An exact copy of every entry below is needed.

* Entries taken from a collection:
■ ■ ■ ■ ■
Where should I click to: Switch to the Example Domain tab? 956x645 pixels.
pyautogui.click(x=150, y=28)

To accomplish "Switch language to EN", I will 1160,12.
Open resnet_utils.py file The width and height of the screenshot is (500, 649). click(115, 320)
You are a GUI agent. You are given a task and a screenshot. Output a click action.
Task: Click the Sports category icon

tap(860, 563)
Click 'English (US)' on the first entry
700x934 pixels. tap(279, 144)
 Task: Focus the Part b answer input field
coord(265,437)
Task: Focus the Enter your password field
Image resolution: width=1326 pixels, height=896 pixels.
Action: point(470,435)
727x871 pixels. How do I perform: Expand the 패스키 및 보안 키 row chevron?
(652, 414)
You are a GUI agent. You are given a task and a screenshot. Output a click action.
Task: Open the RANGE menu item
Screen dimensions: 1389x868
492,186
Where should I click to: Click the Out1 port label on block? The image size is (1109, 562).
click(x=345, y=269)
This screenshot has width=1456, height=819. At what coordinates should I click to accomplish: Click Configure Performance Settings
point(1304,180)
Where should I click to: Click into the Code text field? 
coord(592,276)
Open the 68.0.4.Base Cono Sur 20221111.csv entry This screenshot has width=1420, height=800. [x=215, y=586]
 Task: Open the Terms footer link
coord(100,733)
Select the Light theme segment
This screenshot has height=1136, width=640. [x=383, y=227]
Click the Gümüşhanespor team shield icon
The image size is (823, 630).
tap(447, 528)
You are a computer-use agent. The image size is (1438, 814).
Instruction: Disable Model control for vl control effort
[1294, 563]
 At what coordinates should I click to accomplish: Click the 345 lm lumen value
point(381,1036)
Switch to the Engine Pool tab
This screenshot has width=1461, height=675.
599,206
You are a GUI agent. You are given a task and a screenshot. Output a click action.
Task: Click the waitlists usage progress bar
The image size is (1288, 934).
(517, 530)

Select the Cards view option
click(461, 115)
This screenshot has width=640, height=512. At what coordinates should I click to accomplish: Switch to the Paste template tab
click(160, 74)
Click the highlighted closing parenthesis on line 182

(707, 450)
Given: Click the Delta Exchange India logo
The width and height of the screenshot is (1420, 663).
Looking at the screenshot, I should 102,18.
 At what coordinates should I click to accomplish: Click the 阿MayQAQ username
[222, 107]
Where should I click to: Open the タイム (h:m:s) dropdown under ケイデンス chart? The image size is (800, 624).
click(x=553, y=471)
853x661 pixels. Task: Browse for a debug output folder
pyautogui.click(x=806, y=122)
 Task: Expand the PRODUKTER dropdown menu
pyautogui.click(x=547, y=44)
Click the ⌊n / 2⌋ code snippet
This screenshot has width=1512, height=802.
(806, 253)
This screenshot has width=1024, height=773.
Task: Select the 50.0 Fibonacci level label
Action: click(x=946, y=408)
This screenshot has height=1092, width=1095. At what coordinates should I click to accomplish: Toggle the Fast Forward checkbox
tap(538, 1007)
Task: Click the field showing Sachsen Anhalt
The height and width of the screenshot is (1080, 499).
■ ■ ■ ■ ■
* REPLY TO THE EXERCISE:
Where should I click to: Switch to the Example Domain tab? 956x645 pixels.
pyautogui.click(x=150, y=28)

To accomplish "Switch language to EN", I will 1160,12.
Open resnet_utils.py file The width and height of the screenshot is (500, 649). click(115, 320)
You are a GUI agent. You are given a task and a screenshot. Output a click action.
Task: Click the Sports category icon

tap(860, 563)
Click 'English (US)' on the first entry
700x934 pixels. tap(279, 144)
 Task: Focus the Part b answer input field
coord(265,437)
Task: Focus the Enter your password field
Image resolution: width=1326 pixels, height=896 pixels.
Action: point(470,435)
727x871 pixels. How do I perform: Expand the 패스키 및 보안 키 row chevron?
(652, 414)
You are a GUI agent. You are given a task and a screenshot. Output a click action.
Task: Open the RANGE menu item
Screen dimensions: 1389x868
492,186
Where should I click to: Click the Out1 port label on block? The image size is (1109, 562).
click(x=345, y=269)
This screenshot has width=1456, height=819. At what coordinates should I click to accomplish: Click Configure Performance Settings
point(1304,180)
Where should I click to: Click into the Code text field? 
coord(592,276)
Open the 68.0.4.Base Cono Sur 20221111.csv entry This screenshot has width=1420, height=800. [x=215, y=586]
 Task: Open the Terms footer link
coord(100,733)
Select the Light theme segment
This screenshot has height=1136, width=640. [x=383, y=227]
Click the Gümüşhanespor team shield icon
The image size is (823, 630).
tap(447, 528)
You are a computer-use agent. The image size is (1438, 814).
Instruction: Disable Model control for vl control effort
[1294, 563]
 At what coordinates should I click to accomplish: Click the 345 lm lumen value
point(381,1036)
Switch to the Engine Pool tab
This screenshot has width=1461, height=675.
599,206
You are a GUI agent. You are given a task and a screenshot. Output a click action.
Task: Click the waitlists usage progress bar
The image size is (1288, 934).
(517, 530)

Select the Cards view option
click(461, 115)
This screenshot has width=640, height=512. At what coordinates should I click to accomplish: Switch to the Paste template tab
click(160, 74)
Click the highlighted closing parenthesis on line 182

(707, 450)
Given: Click the Delta Exchange India logo
The width and height of the screenshot is (1420, 663).
Looking at the screenshot, I should 102,18.
 At what coordinates should I click to accomplish: Click the 阿MayQAQ username
[222, 107]
Where should I click to: Open the タイム (h:m:s) dropdown under ケイデンス chart? The image size is (800, 624).
click(x=553, y=471)
853x661 pixels. Task: Browse for a debug output folder
pyautogui.click(x=806, y=122)
 Task: Expand the PRODUKTER dropdown menu
pyautogui.click(x=547, y=44)
Click the ⌊n / 2⌋ code snippet
This screenshot has width=1512, height=802.
(806, 253)
This screenshot has width=1024, height=773.
Task: Select the 50.0 Fibonacci level label
Action: click(x=946, y=408)
This screenshot has height=1092, width=1095. At what coordinates should I click to accomplish: Toggle the Fast Forward checkbox
tap(538, 1007)
Task: Click the field showing Sachsen Anhalt
The height and width of the screenshot is (1080, 499).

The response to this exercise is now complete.